> [REQUIREMENT] Copy all of the data below word for word, leaving out the pictures.

> [Rows of pointing data]
****

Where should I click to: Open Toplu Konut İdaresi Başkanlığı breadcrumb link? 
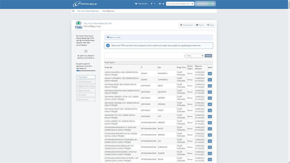coord(88,11)
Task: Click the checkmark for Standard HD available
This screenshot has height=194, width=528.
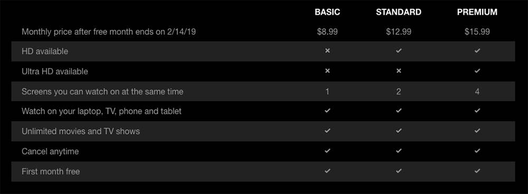Action: 399,51
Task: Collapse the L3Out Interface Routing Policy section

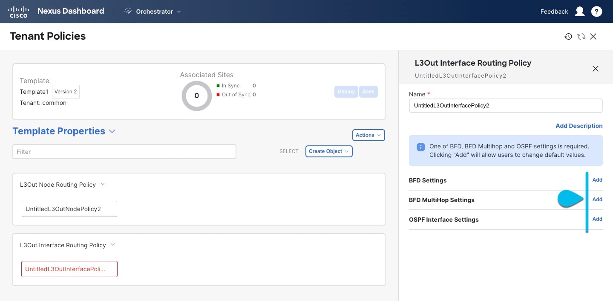Action: pos(113,245)
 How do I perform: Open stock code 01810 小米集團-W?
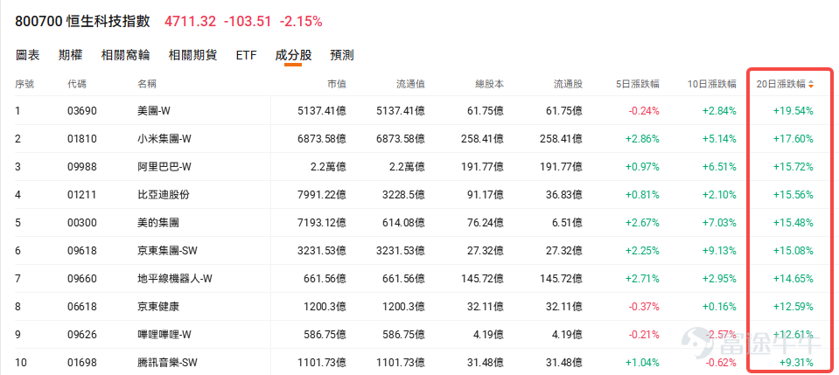(x=423, y=139)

****

> [FINISHED TASK]
Where should I click to: Open Toplu Konut İdaresi Başkanlığı breadcrumb link? 
coord(88,11)
Task: Click the checkmark for Standard HD available
This screenshot has height=194, width=528.
Action: 399,51
Task: Collapse the L3Out Interface Routing Policy section

Action: pos(113,245)
 How do I perform: Open stock code 01810 小米集團-W?
(x=423, y=139)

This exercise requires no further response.